Friday, January 21, 2011

“Benedict”
By Teresa Duran; Illustrations by Elena Val
ISBN No. 978-1-55498-098-7

“Migrant”
By Maxine Trottier; Illustrations by Isabelle Arsenault
ISBN No. 978-0-88899-975-7

Both available at www.groundwoodbooks.com

The first lines of “Benedict” are very disturbing. They tell us that the little boy of the book’s title “lives in a very hot place. It is red, red, red.” And in case you didn’t get the point of all that red, Elena Val draws you a picture: battling snakes, pitchforks, and the gaping maws of hell itself. Your mouth will be gaping too when you consider that “Benedict” is about a kid living in H E double hockey sticks – but only until you realize that “Benny” is actually tired of seeing all that red. So with one springy coil of his tail (just picture the slingshot on the iPhone app “Angry Birds”) he vaults himself from a red place to a white one (the North Pole). Here everything is cold and snowy. Another “sproing!” and Benny is in the desert where everything is yellow. And so on and so on, until he’s visited earth’s whole colour scheme. “Benedict” is a cute book – and a conversation piece. I would have enjoyed it more had Teresa Duran set the whole story in various imaginary places (religious zealots, no e-mails please) and the book’s font more rousing than rudimentary.
“Migrant” is even more to the point. It’s the story of a Mennonite/Mexican child named Anna who travels north with her family each Spring to work on farms harvesting fruits and vegetables. Speaking patchy “Low German” or “Plautdietsch”, Anna doesn’t make new friends; she just tries to acclimatize herself to the new culture. At the supermarket she “listens to all the voices – to the woman with pink hair at the cash register, to the tattooed men who put cans on the shelves. But she only understands some of their words. Dollars. Peas. Meatballs.” With a child’s-eye view the book compares her life with that of a bird or rabbit migrating north each Spring and then south in the Fall. There’s Anna’s observation of her mother making “a home of yet another empty farmhouse, the rooms filled with the ghosts of last year’s workers.” Her sisters sleep in one bed, her brothers in another. In a year when immigration is a hot-button election topic, “Migrant” should be a hot-button book – and it is. It’s just so culturally sensitive and beautifully told that it’s hard to take exception with its closing message that migrants “be treated with the same respect that is extended to citizens and visitors alike.”

Sunday, January 9, 2011

"The Guardians"

By Andrew Pyper
ISBN No. 978-0-385-66371-7
www.randomhouse.ca

Trivia quiz: Remember “Sleepers”? The 1996 best seller about four men who conspire to kill a guard who molested them when they were juvenile delinquents? It was made into a movie starring Brad Pitt. Remember the 2003 best seller “Mystic River”? It was about the abduction of a boy, his return, and a murder and made into a movie starring Sean Penn. And what about “The Secret History”? Do you remember that book? It was about cookie-cutter college kids who try to commit the perfect murder and hasn’t been made into a movie yet. No problem if you missed them. This year’s version of “Sleepers”, “Mystic River” and “The Secret History” is called “The Guardians” and I’m thinking Russell Crowe would make a great lead as a Parkinsons patient returning to the scene of a crime he and three boyhood friends committed decades ago. Unfortunately, given the depressing state of movies today the part will likely go to one of the “Gossip Girl” guys.
This time the scene of the crime is a grisly town aptly named Grimshaw.
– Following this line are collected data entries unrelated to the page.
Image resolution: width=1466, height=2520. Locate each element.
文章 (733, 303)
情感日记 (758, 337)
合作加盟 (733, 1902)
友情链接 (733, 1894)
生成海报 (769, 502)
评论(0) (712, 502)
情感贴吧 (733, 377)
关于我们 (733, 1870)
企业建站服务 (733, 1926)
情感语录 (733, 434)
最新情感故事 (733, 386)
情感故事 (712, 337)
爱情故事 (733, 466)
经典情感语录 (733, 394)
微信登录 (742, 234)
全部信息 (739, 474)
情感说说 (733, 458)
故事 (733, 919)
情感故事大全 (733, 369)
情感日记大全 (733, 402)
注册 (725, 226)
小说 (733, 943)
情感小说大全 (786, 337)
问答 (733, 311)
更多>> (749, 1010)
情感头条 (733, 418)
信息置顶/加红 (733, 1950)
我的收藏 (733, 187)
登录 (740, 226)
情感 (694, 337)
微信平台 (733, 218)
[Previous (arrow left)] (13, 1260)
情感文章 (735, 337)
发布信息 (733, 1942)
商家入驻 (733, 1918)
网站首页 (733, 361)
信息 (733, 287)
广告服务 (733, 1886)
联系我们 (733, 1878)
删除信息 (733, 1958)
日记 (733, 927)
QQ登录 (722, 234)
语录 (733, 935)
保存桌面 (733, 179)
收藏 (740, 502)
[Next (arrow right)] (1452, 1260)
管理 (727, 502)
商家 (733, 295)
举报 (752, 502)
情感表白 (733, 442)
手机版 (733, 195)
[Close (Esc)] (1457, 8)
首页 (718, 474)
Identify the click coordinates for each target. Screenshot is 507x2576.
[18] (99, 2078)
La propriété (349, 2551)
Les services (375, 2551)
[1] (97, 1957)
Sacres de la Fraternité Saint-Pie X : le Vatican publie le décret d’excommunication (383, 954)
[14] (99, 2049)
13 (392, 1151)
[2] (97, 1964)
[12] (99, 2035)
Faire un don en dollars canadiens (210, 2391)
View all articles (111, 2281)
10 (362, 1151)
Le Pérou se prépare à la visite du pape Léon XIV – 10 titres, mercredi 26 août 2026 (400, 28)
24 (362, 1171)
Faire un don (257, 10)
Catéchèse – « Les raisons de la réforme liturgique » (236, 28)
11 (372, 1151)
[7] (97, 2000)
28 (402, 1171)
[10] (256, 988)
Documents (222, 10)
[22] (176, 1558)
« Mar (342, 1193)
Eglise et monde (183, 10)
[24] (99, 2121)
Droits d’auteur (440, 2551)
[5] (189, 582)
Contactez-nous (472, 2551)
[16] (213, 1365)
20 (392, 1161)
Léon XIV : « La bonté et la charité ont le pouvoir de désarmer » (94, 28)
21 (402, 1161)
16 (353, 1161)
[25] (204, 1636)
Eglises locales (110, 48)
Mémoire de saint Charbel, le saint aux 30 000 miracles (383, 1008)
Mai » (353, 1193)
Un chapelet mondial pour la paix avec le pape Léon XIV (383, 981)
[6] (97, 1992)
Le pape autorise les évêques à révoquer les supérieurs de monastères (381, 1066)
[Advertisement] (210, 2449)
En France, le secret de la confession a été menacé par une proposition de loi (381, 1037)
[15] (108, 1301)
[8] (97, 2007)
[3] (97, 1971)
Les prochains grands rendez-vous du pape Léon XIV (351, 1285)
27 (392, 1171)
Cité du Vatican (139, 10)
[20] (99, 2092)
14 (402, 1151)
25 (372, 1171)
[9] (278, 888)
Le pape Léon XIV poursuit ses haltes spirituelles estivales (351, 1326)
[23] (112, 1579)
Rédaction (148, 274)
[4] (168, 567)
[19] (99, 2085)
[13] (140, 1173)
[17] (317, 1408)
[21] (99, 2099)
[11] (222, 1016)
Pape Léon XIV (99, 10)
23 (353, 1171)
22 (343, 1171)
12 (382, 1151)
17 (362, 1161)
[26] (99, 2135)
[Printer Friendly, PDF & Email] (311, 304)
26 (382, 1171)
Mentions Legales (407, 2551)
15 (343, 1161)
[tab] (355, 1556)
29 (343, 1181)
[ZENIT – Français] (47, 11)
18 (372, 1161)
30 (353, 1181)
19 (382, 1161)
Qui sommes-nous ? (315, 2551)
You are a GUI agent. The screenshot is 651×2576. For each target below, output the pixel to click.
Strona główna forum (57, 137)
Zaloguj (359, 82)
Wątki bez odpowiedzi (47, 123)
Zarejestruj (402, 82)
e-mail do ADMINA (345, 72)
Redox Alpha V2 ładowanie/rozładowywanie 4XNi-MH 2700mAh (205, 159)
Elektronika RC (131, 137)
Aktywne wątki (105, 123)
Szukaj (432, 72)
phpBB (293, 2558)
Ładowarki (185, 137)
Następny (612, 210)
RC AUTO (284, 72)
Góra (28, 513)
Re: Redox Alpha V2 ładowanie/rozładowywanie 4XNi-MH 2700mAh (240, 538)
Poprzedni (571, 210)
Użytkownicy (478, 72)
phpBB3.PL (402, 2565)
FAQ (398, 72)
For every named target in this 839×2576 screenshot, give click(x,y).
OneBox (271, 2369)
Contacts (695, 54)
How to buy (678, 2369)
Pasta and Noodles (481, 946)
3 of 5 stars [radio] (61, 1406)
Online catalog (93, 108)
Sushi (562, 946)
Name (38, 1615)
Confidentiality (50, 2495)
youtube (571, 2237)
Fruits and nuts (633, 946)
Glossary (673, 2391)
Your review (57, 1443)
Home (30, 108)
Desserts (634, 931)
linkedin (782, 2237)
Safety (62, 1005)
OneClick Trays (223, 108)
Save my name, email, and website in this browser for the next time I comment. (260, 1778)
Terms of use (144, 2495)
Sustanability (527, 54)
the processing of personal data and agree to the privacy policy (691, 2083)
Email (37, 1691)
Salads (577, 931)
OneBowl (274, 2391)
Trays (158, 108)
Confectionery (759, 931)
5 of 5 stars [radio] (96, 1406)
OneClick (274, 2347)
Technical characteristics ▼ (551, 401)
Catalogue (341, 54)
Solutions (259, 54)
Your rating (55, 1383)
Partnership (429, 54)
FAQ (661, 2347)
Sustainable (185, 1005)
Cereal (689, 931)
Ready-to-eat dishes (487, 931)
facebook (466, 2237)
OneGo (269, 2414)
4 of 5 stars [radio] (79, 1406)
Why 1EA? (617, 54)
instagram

The guys are reunited when one of them commits suicide and the remaining three realize that three people really can keep a secret – if two of them are dead. “I know now that you can do terrible things without an idea,” one of them writes in his Memory Diary. “You can do them without feeling it’s really you doing them.” And in that one sentence Pyper sums up the thoughtless crimes of youth; his book becomes a “Crime and Punishment” x 4. But “The Guardians” is also a character study about WHY kids do awful things and then say they don’t know why they did what they did. (If you don’t know what I’m talking about just watch a few episodes of “Judge Judy” when she grills a stupid teen about his/her DUI.) Giving his lead character Parkinsons is a nice touch (literally; doorknobs feel like a “ball of ice”) even if it reminds you of the pulpy vulnerabilities Stephen King favours for his own characters (it seems like someone in every King novel has asthma). Pyper is a better writer, though (no nasty e-mails, please). There’s something epic about “The Guardians” – and not in a populist, corny way. The ground it covers should feel well-tread and obvious and yet it instead feels fresh, inventive and engaging. For instance, a Grimshaw restaurant is underlit not for ambience “but to hide whatever crunches underfoot on the carpet.” “The Guardians” is a psychological thriller with actual idiosyncratic smarts.